The Irish Department of Education has just closed a consultation period for the revamping of its Relationship and Sexuality Education (RSE) curriculum for young teenagers in post-primary schools.
The proposal which the minister for education has said will be compulsory for all schools, if retained in its current guise, will force Catholic schools to promote a morality that does not align with Catholic teaching.
The draft Junior Cycle Social, Personal and Health Education (SPHE) Short Course proposal presented by the National Council for Curriculum and Assessment has a stated that its aim is to “to nurture students’ self-awareness and positive self-worth and to develop the knowledge, understanding, skills, dispositions and values that will help them to create and maintain respectful and caring relationships and lead fulfilling and healthy lives” – a laudable objective in itself.
But delve a little deeper and the content proposed is a cause for concern for many parents but also for the Catholic patronage of many of the country’s post-primary schools. With an objective to aid young teenagers to develop an understanding of moral decision-making and to safeguard and promote their own wellbeing, the state through the school attempts to mandate contested issues such as contraception use and gender identity in all schools across the country.
Under the Irish Constitution, the primacy of parents rights to educate their child is clear, with Article 42 stating “the State acknowledges that the primary and natural educator of the child is the Family and guarantees to respect the inalienable right and duty of parents to provide, according to their means, for the religious and moral, intellectual, physical and social education of their children.”

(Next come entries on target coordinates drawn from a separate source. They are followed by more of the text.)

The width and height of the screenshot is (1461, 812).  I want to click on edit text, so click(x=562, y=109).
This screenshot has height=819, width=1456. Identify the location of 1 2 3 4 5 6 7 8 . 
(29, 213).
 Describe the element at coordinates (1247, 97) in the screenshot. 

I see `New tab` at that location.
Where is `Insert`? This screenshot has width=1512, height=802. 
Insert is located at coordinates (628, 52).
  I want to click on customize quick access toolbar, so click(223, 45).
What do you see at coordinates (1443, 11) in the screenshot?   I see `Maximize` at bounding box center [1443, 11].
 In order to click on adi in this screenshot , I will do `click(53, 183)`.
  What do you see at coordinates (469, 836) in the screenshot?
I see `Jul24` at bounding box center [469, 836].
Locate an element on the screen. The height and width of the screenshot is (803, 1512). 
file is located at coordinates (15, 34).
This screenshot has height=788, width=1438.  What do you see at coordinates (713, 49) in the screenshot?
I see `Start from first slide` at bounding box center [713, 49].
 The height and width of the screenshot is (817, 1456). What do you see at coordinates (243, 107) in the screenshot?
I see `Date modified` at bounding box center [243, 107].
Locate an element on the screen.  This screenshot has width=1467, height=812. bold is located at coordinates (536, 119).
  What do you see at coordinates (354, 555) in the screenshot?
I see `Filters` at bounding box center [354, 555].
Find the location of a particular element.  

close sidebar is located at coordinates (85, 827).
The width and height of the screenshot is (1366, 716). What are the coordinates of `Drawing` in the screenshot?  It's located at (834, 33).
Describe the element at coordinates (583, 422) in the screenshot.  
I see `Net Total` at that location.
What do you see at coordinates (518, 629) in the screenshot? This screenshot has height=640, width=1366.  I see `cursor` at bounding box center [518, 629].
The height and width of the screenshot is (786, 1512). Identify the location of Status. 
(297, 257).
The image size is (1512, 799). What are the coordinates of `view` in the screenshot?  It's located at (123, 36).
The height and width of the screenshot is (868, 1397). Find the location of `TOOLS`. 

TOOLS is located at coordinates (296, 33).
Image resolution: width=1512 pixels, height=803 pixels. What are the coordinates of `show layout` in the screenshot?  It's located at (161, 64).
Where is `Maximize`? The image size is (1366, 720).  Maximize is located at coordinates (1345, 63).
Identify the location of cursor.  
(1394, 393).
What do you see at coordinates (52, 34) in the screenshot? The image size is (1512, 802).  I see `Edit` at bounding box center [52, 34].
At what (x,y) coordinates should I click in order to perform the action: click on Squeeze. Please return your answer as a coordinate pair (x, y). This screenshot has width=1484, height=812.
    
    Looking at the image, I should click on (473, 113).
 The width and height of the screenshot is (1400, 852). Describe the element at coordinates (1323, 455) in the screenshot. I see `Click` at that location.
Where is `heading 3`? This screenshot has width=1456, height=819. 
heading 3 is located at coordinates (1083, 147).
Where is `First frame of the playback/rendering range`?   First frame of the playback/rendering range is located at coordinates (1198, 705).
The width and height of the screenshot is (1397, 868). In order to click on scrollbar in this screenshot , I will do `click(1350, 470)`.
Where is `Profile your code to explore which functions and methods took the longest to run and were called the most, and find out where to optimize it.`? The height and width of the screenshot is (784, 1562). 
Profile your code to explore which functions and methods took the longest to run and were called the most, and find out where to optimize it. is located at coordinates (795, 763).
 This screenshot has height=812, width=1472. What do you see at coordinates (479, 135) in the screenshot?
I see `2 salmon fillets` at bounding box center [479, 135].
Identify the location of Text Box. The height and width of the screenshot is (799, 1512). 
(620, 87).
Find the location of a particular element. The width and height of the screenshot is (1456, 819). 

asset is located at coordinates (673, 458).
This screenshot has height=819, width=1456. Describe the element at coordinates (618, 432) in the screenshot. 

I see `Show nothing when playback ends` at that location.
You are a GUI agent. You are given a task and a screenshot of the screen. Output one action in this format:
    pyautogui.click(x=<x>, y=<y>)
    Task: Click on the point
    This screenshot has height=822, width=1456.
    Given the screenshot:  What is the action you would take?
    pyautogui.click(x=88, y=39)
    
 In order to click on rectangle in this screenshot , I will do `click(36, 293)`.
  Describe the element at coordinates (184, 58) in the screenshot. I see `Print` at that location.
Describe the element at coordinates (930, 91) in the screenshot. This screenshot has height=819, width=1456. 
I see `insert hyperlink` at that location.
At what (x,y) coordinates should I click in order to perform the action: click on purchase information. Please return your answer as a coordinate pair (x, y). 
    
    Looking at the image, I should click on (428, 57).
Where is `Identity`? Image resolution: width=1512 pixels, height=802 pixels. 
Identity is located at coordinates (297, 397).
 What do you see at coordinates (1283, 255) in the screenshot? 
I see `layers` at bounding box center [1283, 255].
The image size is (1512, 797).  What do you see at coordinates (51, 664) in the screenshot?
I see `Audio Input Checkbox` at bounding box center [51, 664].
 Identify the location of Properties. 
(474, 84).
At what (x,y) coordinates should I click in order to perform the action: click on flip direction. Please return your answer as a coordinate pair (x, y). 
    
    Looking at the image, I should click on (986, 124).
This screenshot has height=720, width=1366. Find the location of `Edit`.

Along with this, the State is required to provide “free primary education [and to] give reasonable aid to private and corporate educational initiative” who are willing to offer education services in the country. The State can step in when the public good needs it – but with the caveat of “due regard, however, for the rights of parents, especially in the matter of religious and moral formation”. The constitution points towards the subsidiary role of the state in supporting others to provide education.
The Constitution would seem to copper-fasten the protection of the rights of parents not to have the State impose a heavy-handed singular morality across the board, irrespective of the rights and desires of the parents sending their children to their chosen school.
Yet, in this case, the proposal is to train children to ‘“appreciate that sexual orientation, gender identity and gender expression are core parts of human identity and that each is experienced along a spectrum” and to “explain the importance of safer sexual activity with reference to methods of contraception”, both of which would run contrary to Catholic teaching and understanding of the human person.
Along with this, the proposed curriculum, when discussing sexuality and relationships, leans towards an approach where all relational interaction is founded on the idea of consent, with no inclination towards promoting abstinence, commitment, or marriage.
Constitutionally, it would seem impossible that the State can impose its will in this manner on all the post-primary schools in the State. Its only argument to do this, under the constitution, would be to rely on the clause, that “the State shall, however, as guardian of the common good, require in view of actual conditions that the children receive a certain minimum education, moral, intellectual and social.”
If it is to rely on this, it will place the State directly at odds with the largest school patron in the country, the Catholic Church, by arguing that Church teaching no longer provides the minimum moral education to young teenagers, thereby claiming the monopoly on morality for the country.
With over 50 per cent of the 700 secondary schools in Ireland under the patronage of the Catholic Church – many long established in the country prior to the existence of the Irish State and the rest set-up when the State was content to allow the Church to take on the role of educating the country – the proposal, if implemented, would destroy the ethos of these institution by default.
A Catholic ethos is not provided through teaching Catholic mathematics, or Catholic geography, but through the religious and moral formation of children in line with the understanding of the integral human person. The state proposes to remove this from all schools replacing it with perspectives on the human person, identity, and relationships firmly at odds with Catholic teaching. The State is choosing sides in contested issues and adopting contentious positions with potential to harm children both physically and spiritually. It is looking to impose something as unproven, recent, and controversial as gender expression to overrule millennia old understanding of human nature.
If the Irish government succeeds in bringing into law a proposal that forces Catholic schools to teach contrary to Catholic teaching, it will have done what many secularists have long desired. IT will have wrested control of hundreds of schools from the Catholic Church by fiat, rather than by stealth, subterfuge or genuine dialogue and in response to parental preference. The Church will be patrons in name (and labour) only. The State using taxpayers’ money and the power of the law, will spiritually expropriate the hundreds of schools without so much as a hint of a bailiff.